New Kenworth Medium Duty Trucks: Customer-Centric

For the design team at Kenworth, the central question prior to beginning a project, is “why?”, according to Jonathan Duncan, Kenworth design director.

“We always must have a clear vision of what we want a Kenworth truck to be and how we can improve upon the current models. We knew we already had a great medium duty product. Our goal was to make a great model line even better, and we focused specifically on the important attributes to support medium duty applications,” Duncan said. “Our goal was to develop a medium duty product line with excellent vehicle versatility, visibility, ingress and egress, maneuverability and overall ergonomics.
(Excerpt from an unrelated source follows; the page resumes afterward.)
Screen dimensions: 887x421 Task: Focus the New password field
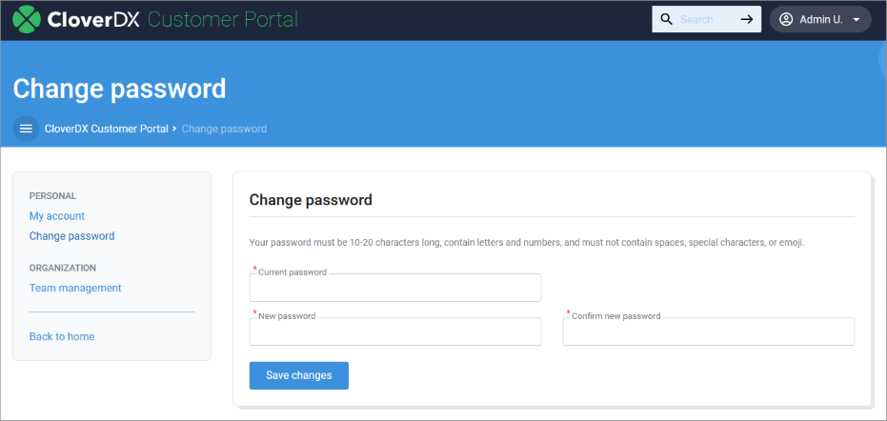[x=394, y=331]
We accomplished all those goals across our entire new medium duty conventional lineup.” 

To make it all happen, Kenworth enlisted help from customers and drivers. “Close to 1,000 people touched our concepts and prototypes and gave input to our team,” said Mark Wagner, Kenworth medium duty product planning manager. “From a series of sketches to digital data, to clay models, full size projections and prototypes, we kept our customers’ interests at the forefront of the processes and involved them through every chapter. With all this input, along with thoroughly dissecting competitive products, we developed a clear roadmap of what needed to be done.” 

According to Duncan, the driver is a key factor in designing a medium duty truck. “With medium duty, in Class 5 and 6 applications, the operator is often not a CDL holder. The operator’s primary job is usually something other than just driving the truck. The hard part of their job often starts when they get to where they’re going – whether it’s repairing utility lines, dong landscape work or hauling furniture up a few flights of stairs. Many of our customers refer to their delivery drivers as sales associates, which shows the true focus of their responsibilities. Our goal was to make these trucks as approachable, intuitive and as easy to operate as a pickup truck.” 
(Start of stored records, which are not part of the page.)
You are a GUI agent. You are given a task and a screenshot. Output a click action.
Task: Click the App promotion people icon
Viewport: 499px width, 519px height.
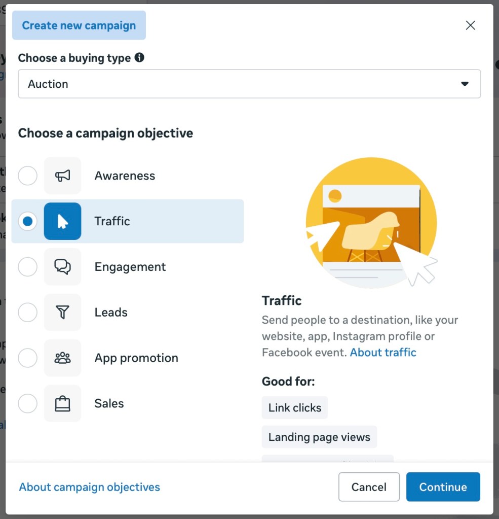[62, 358]
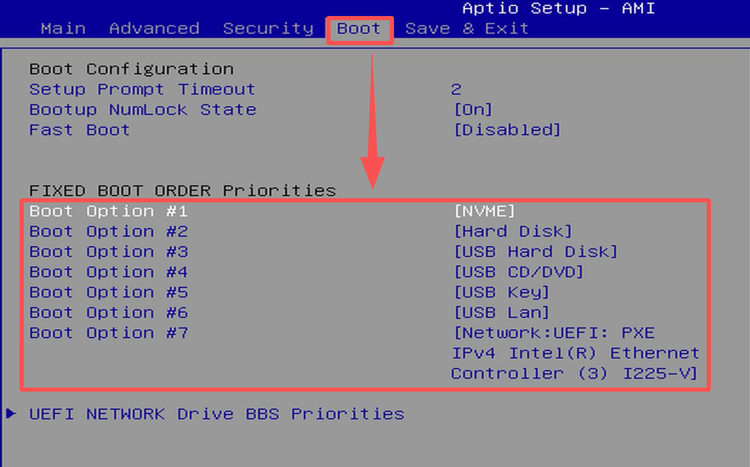
Task: Expand UEFI NETWORK Drive BBS Priorities submenu
Action: pos(217,414)
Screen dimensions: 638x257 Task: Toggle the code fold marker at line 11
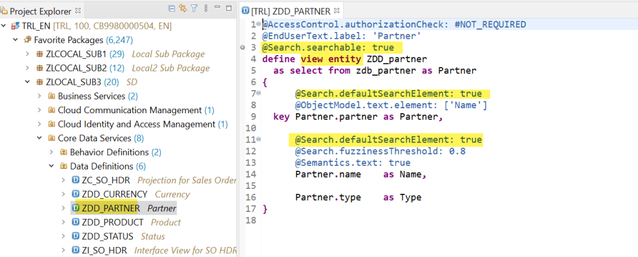point(258,139)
“That’s why so much time was spent on the ergonomics,” added Wagner. “The wider 2.1-meter cab gave us the opportunity for bench seating to truly accommodate three people very comfortably. And, getting in and out of the truck is now easier with a lowered cab, redesigned the steps, and widened the door. Everything was purpose built.” 

Once inside, Wagner said the new models can accommodate all drivers. “Our steering column moves in a fluid range of travel both fore and aft in angle,” he said. “The range in motion in our seats, coupled with the steering column and the pedal angles for the throttle and brake, were optimized as a total package. More than 500 people of all heights and sizes helped us to define the dimensions of our new medium duty models, and confirm that we hit our targets for the driver space packaging.” 

What was the reaction from customers who began the design process with Kenworth? “They felt confident we hit the mark,” said Duncan. “Our vision has become a reality. It was worth all the time and effort for this collaborative effort to bring The World’s Best medium duty trucks to market.”